Dutch gene therapy firm UniQure and academic collaborators have been awarded a three-year grant worth €2.5 million ($3.2 million) from the European Commission to develop a treatment for Huntington’s disease that combines RNAi and gene replacement.
With the new funding, UniQure now aims to be able to advance the therapy into phase I testing in 2016 as it joins a growing list of companies looking to use RNA drugs to treat the disease.
UniQure’s primary focus has long been on gene replacement therapies, and the company recently received European approval for its lipoprotein lipase deficiency treatment Glybera. However, it has also been eyeing other opportunities to apply its core adeno-associated virus technology and saw RNAi as a promising new direction.
To that end, in late 2012, the company signed a deal to acquire a non-exclusive license to use Benitec Biopharma’s expressed RNAi technology to develop a Huntington’s disease treatment (GSN 12/6/2012). In exchange, Benitec received the right to use UniQure’s AAV serotype 5, or AAV5, technology in its preclinical hepatitis B drug Hepbarna.
At the time, Hans Preusting, senior VP of business development at UniQure, said that the company had already conducted early-stage discovery work exploring expressed RNAi for Huntington’s disease, and that experiments in animal models were slated for 2013. He did not, however, provide specific details about the treatment approach.
This week, UniQure disclosed that the therapy has two therapeutic components, both of which utilize its AAV5 delivery technology.
The first is an artificial microRNA expressing inhibitory RNAs against the huntingtin gene, which is mutated in Huntington’s disease. The second is a gene-expression system for glial cell-derived neurotrophic factor, which has been shown to have neuroprotective properties in animal models of the disease.
Under the grant, which was awarded through the EC’s Eurostars program, UniQure will work with Lausanne University Hospital in Switzerland, University Medical Center Gottingen in Germany, and Maria Curie-Skłodowska University in Poland.
The primary objective of the grant program is to establish the safety and efficacy of the RNAi/gene-expression therapy in rodent models of Huntington’s disease and in marmoset brains.

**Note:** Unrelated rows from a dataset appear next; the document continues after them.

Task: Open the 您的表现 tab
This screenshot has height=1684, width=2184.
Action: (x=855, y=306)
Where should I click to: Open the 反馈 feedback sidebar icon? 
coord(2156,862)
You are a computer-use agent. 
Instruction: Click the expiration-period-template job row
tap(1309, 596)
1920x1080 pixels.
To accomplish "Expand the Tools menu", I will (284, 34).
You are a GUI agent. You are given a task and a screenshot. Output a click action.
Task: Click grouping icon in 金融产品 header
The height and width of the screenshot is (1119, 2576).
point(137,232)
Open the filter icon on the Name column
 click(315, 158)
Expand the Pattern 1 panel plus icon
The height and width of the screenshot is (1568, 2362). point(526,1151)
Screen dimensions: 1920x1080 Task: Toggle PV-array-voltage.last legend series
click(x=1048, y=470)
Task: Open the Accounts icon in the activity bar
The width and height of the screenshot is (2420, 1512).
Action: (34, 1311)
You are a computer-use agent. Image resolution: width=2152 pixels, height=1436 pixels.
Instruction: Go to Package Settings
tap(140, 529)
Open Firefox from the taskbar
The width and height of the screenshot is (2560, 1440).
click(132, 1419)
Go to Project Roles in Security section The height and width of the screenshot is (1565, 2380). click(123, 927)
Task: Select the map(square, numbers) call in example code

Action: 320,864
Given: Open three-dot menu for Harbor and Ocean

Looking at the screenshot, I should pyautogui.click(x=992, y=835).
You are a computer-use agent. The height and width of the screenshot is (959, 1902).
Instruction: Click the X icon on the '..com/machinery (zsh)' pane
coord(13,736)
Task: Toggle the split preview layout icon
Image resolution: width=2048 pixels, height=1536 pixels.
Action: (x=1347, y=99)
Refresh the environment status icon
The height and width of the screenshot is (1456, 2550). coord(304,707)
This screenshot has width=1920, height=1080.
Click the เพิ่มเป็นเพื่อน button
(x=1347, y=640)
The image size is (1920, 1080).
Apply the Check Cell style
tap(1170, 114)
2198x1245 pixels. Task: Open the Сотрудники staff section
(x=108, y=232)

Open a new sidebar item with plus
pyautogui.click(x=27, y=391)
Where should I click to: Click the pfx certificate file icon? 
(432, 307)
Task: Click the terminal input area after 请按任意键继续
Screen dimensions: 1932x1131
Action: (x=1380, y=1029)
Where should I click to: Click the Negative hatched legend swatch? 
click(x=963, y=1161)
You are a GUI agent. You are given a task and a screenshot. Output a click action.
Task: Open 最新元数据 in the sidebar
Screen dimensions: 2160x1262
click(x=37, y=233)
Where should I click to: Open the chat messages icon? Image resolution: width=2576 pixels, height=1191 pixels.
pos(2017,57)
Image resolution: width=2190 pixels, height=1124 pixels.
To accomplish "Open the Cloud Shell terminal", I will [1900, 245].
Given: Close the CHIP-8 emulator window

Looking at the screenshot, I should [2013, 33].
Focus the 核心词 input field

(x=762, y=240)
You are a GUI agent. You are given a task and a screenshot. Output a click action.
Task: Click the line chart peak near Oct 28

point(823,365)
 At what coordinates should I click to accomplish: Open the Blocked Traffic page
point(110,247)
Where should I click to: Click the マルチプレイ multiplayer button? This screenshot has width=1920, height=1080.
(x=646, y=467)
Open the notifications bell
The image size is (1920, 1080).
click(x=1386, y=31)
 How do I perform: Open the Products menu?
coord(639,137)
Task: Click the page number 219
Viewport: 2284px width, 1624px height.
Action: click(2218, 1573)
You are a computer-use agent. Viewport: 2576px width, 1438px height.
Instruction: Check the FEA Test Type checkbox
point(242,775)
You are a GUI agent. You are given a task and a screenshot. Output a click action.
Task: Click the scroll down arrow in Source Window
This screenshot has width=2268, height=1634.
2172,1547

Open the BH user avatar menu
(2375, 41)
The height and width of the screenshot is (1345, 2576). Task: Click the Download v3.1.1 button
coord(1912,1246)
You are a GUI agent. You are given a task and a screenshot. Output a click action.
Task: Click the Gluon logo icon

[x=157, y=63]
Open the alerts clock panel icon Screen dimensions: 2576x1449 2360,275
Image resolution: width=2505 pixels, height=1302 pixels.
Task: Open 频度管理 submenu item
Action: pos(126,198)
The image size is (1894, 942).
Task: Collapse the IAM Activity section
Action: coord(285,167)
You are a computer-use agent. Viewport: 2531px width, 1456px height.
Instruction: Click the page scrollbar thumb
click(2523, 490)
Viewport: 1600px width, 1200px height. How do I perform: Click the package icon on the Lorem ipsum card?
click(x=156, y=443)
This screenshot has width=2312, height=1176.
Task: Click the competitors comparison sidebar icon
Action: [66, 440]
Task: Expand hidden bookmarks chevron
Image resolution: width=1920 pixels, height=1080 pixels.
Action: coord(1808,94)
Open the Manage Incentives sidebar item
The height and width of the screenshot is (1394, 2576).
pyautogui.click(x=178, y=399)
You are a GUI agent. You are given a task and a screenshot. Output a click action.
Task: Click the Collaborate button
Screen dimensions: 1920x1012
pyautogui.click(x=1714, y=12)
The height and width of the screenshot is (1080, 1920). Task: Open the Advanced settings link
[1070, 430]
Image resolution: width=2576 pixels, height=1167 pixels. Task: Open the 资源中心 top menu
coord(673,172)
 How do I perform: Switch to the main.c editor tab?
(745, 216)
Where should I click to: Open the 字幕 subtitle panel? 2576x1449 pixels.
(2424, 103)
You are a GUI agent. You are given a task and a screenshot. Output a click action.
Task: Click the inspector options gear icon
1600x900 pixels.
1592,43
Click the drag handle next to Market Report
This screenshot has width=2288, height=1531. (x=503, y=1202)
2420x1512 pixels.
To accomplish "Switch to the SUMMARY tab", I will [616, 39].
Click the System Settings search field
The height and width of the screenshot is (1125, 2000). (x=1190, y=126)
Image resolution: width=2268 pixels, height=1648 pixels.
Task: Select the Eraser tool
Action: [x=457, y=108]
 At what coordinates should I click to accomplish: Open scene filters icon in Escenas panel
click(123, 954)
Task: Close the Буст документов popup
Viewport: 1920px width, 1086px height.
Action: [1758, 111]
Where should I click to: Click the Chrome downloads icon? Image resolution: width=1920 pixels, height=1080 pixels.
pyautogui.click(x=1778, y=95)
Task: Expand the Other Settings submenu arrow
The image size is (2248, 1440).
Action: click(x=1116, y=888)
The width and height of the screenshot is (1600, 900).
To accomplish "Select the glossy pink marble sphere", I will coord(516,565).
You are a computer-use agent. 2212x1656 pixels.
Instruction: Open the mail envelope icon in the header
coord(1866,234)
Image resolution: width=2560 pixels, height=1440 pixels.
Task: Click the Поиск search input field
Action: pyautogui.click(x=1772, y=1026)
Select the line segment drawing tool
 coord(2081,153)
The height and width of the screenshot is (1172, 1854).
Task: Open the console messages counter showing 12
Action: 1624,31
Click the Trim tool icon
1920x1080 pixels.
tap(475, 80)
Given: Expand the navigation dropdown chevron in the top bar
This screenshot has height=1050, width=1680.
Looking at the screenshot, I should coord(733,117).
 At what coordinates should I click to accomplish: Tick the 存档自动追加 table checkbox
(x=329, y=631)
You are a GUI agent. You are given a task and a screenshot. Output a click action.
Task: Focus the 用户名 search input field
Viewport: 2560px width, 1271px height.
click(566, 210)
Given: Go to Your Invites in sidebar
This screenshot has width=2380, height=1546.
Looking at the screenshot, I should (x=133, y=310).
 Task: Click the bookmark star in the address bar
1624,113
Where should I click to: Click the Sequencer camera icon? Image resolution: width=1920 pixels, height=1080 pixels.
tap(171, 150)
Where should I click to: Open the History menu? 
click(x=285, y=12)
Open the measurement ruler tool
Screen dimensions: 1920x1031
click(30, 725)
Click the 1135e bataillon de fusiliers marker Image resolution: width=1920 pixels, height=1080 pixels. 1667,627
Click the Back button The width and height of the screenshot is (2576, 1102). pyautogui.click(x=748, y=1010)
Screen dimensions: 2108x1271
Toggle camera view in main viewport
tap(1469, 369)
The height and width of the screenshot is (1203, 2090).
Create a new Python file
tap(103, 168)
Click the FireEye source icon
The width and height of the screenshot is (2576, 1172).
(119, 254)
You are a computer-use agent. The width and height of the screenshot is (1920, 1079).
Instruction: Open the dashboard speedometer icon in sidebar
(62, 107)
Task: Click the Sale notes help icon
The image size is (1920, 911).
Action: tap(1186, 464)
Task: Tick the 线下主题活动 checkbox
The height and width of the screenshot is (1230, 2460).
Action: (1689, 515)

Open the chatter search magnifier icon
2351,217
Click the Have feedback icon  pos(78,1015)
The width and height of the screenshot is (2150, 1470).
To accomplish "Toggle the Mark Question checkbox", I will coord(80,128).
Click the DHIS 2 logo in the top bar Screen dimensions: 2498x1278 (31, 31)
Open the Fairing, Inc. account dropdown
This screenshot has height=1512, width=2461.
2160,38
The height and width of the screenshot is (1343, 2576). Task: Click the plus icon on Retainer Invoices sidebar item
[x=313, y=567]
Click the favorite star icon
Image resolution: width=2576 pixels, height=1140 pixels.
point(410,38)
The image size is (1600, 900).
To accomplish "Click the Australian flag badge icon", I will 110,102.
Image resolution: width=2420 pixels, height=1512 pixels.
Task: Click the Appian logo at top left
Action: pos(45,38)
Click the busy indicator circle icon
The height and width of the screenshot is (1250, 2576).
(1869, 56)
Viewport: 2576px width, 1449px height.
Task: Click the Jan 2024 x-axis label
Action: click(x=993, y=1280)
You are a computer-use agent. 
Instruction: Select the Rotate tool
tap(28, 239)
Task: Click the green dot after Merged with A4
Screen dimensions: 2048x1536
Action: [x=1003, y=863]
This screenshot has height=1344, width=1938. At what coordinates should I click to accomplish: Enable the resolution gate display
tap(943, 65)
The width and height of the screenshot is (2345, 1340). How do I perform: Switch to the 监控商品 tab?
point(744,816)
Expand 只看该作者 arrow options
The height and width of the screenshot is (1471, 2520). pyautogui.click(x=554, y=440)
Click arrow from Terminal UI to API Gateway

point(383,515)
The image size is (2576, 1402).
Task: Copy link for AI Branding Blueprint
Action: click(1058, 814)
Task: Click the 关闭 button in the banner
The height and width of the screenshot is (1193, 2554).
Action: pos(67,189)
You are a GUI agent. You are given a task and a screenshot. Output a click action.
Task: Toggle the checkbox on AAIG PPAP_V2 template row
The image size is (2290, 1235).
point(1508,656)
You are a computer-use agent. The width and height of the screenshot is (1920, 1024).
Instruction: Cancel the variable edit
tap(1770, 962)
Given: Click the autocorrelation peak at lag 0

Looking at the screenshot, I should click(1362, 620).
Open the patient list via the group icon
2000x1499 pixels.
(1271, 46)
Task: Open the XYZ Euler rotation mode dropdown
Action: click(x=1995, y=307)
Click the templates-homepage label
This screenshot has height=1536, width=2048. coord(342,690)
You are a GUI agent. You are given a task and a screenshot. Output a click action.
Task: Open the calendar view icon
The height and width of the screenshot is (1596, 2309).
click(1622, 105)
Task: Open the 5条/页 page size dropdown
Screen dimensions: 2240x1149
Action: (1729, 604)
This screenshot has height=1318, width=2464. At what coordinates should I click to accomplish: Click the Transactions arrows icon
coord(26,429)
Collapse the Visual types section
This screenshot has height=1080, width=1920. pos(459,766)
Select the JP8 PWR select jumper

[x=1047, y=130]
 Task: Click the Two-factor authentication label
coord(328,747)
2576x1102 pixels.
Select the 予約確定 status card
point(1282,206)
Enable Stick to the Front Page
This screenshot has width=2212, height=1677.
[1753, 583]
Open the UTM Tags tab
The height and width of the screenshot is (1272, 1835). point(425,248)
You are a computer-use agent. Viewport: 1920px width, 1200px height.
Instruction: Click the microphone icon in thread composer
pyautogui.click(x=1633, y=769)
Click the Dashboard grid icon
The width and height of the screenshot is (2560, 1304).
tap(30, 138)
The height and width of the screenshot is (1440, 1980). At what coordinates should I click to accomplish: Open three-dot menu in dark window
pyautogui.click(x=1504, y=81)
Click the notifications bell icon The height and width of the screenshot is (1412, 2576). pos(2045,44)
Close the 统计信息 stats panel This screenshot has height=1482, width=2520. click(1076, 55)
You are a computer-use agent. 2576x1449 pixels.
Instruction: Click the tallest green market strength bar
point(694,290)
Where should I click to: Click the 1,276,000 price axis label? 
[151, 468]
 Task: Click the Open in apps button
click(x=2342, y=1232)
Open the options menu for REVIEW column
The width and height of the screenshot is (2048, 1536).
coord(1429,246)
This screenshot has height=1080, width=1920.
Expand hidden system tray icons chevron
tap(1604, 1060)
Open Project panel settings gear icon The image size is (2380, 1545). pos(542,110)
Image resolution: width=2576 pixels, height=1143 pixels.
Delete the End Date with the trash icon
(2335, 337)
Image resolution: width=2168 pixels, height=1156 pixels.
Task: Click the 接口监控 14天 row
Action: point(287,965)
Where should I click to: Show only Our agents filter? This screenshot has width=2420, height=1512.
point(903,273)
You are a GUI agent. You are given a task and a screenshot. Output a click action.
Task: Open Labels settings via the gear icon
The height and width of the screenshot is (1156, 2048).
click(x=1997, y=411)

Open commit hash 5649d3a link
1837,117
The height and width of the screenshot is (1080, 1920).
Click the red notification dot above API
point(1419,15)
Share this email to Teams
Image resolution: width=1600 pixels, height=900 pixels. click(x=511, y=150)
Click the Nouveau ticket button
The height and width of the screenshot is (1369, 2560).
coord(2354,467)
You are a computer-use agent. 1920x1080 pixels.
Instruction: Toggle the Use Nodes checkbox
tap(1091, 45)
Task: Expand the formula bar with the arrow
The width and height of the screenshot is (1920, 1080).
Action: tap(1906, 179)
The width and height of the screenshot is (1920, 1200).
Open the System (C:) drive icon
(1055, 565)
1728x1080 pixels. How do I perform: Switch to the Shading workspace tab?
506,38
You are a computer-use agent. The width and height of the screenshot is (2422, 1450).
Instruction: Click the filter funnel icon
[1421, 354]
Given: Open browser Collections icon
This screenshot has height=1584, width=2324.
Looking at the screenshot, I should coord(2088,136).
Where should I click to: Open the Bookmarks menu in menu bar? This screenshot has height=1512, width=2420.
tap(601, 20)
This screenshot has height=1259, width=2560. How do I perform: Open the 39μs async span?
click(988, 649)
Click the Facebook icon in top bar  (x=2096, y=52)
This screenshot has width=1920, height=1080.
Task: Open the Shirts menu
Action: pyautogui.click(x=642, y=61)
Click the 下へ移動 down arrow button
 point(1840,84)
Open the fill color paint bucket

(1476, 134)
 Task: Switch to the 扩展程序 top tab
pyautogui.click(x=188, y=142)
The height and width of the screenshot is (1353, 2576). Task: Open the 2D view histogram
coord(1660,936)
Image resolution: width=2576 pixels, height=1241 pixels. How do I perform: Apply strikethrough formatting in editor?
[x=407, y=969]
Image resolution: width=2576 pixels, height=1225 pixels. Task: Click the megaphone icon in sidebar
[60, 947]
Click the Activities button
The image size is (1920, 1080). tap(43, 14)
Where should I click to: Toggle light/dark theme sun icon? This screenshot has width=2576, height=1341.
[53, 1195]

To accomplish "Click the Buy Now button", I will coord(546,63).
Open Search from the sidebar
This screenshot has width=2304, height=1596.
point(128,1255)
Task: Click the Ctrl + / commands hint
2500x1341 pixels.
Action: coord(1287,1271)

Assuming positive results, Preusting said in an email this week that a phase I study of the treatment could start within three years. He noted that, given the added support of the Eurostars grant, UniQure expects to be able to conduct that trial without a partner.
Hunting Huntington’s
In taking on Huntington’s disease, UniQure has become the latest drugmaker to try developing an RNA-based treatment for the condition.
In 2005, Alnylam Pharmaceuticals joined up with medical device firm Medtronic to create an implantable infusion system that would deliver huntingtin-targeted siRNAs into the central nervous system of Huntington’s disease patients (GSN 2/11/2005).
Five years later, the non-profit Huntington's disease organization CHDI Foundation agreed to support their work by taking on half of the cost of advancing the treatment, called ALN-HTT, up to an investigational new drug application filing.
Despite promising preclinical data, Alnylam undertook a corporate restructuring in early 2012, cutting a third of its workforce as it refocused and streamlined its research and development efforts. By May of that year, the company announced it was ending its involvement in Huntington’s disease, although Medtronic continues to advance the RNAi-based therapy.
Meanwhile, in 2011 Danish drug firm Lundbeck started working on its own RNAi treatment for Huntington’s disease in collaboration with the University of Massachusetts Medical School (GSN 2/3/2011).
That early-stage work is primarily being conducted in the lab of UMMS researcher Neil Aronin, with the financial support of Lundbeck.
Perhaps the most ambitious effort in the space belongs to Isis Pharmaceuticals, which last month partnered with Roche to develop antisense-based Huntington’s disease drugs.
Under that arrangement, Isis will develop antisense agents that inhibit huntingtin, as well as oligos that specifically target the mutant form of the protein. Roche, meanwhile, is developing its so-called brain shuttle technology to deliver antisense compounds across the blood-brain barrier, which would allow for the systemic administration of a Huntington’s disease drug.
Roche has the option to license drugs resulting from the arrangement up through the completion of phase I trials, and paid Isis $30 million upfront. Isis stands to receive as much as $362 million in total license fees and milestones under the deal, plus royalties.
Meanwhile, several academic groups are tackling Huntington’s disease using RNAi, including University of Iowa’s Beverly Davidson, who previously demonstrated the therapeutic benefit of partial huntingtin suppression in rodent disease models and, in late 2011, published data showing that such an approach is safe in non-human primates.